SOURCE PASSAGE:
A federal appeals court on Friday said the Biden administration likely violated the First Amendment in some of its communications with social media companies, but also narrowed a lower court judge’s order on the matter.
The US 5th Circuit Court of Appeals ruled that certain administration officials – namely in the White House, the surgeon general, the US Centers for Disease Control and Prevention, and the Federal Bureau of Investigation – likely “coerced or significantly encouraged social media platforms to moderate content” in violation of the First Amendment in its efforts to combat Covid-19 disinformation.
But the three-judge panel said the preliminary injunction issued by US District Judge Terry Doughty in July, which ordered some Biden administration agencies and top officials not to communicate with social media companies about certain content, was “both vague and broader than necessary to remedy the Plaintiffs’ injuries, as shown at this preliminary juncture.”
The Biden administration had previously argued in the lawsuit brought by Republican attorneys general claiming unconstitutional censorship that channels with social media companies must stay open so that the federal government can help protect the public from threats to election security, Covid-19 misinformation and other dangers.
In briefs submitted earlier this summer, the administration wrote, “There is a categorical, well-settled distinction between persuasion and coercion,” adding that Doughty had “equated legitimate efforts at persuasion with illicit efforts to coerce.”
The 5th Circuit left in place part of the injunction that barred certain Biden administration officials from “threatening, pressuring, or coercing social-media companies in any manner to remove, delete, suppress, or reduce posted content of postings containing protected free speech.”
“But,” the appeals court said, “those terms could also capture otherwise legal speech. So, the injunction’s language must be further tailored to exclusively target illegal conduct and provide the officials with additional guidance or instruction on what behavior is prohibited.”
The appeals court reversed several aspects of Doughty’s sweeping order, concluding that those pieces of it risked blocking the federal government “from engaging in legal conduct.”
The 5th circuit left the order, which had been temporarily blocked earlier in the summer, on pause for 10 days so that the case can be appealed to the Supreme Court.
The opinion was handed down jointly by Circuit Judges Edith Clement, Jennifer Walker Elrod and Don Willett – all appointees of Republican presidents.
The conservative appeals court sided with many of the arguments put forward by the plaintiffs, which included private individuals as well Missouri and Louisiana, but also narrowed the injunction’s scope so that it only applied to the White House, the surgeon general, the CDC and the FBI. Doughty had included other agencies in his July order.
This story has been updated with additional information.

DATASET EXTRACT:
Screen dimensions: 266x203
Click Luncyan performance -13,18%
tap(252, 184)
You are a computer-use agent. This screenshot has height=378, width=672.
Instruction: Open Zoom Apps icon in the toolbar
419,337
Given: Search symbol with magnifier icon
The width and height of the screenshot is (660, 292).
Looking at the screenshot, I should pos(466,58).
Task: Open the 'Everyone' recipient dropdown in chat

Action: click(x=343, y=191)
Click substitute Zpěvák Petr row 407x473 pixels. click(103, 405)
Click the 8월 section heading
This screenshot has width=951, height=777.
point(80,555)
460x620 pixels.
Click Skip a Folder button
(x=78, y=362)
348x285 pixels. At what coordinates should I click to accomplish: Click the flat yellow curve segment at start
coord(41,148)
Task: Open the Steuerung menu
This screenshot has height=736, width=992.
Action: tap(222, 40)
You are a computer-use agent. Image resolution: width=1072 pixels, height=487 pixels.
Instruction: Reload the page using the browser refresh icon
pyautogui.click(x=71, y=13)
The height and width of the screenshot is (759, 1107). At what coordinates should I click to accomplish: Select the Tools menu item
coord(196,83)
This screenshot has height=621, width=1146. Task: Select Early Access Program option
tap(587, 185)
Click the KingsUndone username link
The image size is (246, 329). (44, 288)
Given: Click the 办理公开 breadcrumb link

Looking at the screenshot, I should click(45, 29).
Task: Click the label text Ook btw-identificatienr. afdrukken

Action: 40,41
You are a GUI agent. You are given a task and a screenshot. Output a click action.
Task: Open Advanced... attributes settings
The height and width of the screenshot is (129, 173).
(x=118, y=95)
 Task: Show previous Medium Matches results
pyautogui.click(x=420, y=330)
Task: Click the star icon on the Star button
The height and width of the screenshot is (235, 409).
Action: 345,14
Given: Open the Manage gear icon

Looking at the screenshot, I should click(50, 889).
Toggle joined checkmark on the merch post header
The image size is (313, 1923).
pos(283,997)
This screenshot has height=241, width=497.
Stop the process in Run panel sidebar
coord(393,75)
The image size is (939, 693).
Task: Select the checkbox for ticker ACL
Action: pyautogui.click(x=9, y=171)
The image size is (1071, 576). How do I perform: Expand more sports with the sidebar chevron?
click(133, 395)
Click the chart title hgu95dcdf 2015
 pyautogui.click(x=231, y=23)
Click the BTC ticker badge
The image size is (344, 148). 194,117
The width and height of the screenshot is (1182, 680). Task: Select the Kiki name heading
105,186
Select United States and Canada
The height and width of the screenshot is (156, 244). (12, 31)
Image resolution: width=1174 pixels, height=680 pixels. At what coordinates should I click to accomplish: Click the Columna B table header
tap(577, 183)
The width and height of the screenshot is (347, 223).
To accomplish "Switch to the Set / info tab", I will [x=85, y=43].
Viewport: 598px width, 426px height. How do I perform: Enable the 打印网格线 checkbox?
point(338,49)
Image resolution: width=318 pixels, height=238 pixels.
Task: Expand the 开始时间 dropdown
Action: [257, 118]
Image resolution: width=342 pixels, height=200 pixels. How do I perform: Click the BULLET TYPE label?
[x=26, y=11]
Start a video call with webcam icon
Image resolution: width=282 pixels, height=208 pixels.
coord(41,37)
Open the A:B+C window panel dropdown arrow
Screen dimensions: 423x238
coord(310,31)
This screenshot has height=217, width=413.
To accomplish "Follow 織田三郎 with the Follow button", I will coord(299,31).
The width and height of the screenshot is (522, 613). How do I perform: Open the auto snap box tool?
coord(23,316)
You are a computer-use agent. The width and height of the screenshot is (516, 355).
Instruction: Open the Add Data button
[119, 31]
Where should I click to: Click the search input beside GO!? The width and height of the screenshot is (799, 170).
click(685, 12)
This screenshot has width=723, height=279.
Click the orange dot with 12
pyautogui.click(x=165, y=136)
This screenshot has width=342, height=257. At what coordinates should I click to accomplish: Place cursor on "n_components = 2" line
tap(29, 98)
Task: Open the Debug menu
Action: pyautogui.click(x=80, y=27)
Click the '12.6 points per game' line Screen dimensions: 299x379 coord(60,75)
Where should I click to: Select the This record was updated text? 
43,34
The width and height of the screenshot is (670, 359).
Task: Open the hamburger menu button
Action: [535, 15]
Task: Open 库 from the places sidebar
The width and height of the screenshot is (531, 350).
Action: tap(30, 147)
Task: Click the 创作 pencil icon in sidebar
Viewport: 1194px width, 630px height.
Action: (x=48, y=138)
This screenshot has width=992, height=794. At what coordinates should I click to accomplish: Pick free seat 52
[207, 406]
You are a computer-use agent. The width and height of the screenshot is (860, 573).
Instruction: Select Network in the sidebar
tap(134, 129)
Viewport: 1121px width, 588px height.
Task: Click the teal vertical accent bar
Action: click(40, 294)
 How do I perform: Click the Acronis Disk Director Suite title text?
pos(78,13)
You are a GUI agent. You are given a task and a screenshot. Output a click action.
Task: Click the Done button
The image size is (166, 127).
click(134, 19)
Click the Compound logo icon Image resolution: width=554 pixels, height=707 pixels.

WORK REQUEST: Could you return the full article on the appeals court ruling about the Biden administration's contacts with social media companies, word for word?

OUTPUT OF THE EXERCISE:
A federal appeals court on Friday said the Biden administration likely violated the First Amendment in some of its communications with social media companies, but also narrowed a lower court judge’s order on the matter.
The US 5th Circuit Court of Appeals ruled that certain administration officials – namely in the White House, the surgeon general, the US Centers for Disease Control and Prevention, and the Federal Bureau of Investigation – likely “coerced or significantly encouraged social media platforms to moderate content” in violation of the First Amendment in its efforts to combat Covid-19 disinformation.
But the three-judge panel said the preliminary injunction issued by US District Judge Terry Doughty in July, which ordered some Biden administration agencies and top officials not to communicate with social media companies about certain content, was “both vague and broader than necessary to remedy the Plaintiffs’ injuries, as shown at this preliminary juncture.”
The Biden administration had previously argued in the lawsuit brought by Republican attorneys general claiming unconstitutional censorship that channels with social media companies must stay open so that the federal government can help protect the public from threats to election security, Covid-19 misinformation and other dangers.
In briefs submitted earlier this summer, the administration wrote, “There is a categorical, well-settled distinction between persuasion and coercion,” adding that Doughty had “equated legitimate efforts at persuasion with illicit efforts to coerce.”
The 5th Circuit left in place part of the injunction that barred certain Biden administration officials from “threatening, pressuring, or coercing social-media companies in any manner to remove, delete, suppress, or reduce posted content of postings containing protected free speech.”
“But,” the appeals court said, “those terms could also capture otherwise legal speech. So, the injunction’s language must be further tailored to exclusively target illegal conduct and provide the officials with additional guidance or instruction on what behavior is prohibited.”
The appeals court reversed several aspects of Doughty’s sweeping order, concluding that those pieces of it risked blocking the federal government “from engaging in legal conduct.”
The 5th circuit left the order, which had been temporarily blocked earlier in the summer, on pause for 10 days so that the case can be appealed to the Supreme Court.
The opinion was handed down jointly by Circuit Judges Edith Clement, Jennifer Walker Elrod and Don Willett – all appointees of Republican presidents.
The conservative appeals court sided with many of the arguments put forward by the plaintiffs, which included private individuals as well Missouri and Louisiana, but also narrowed the injunction’s scope so that it only applied to the White House, the surgeon general, the CDC and the FBI. Doughty had included other agencies in his July order.
This story has been updated with additional information.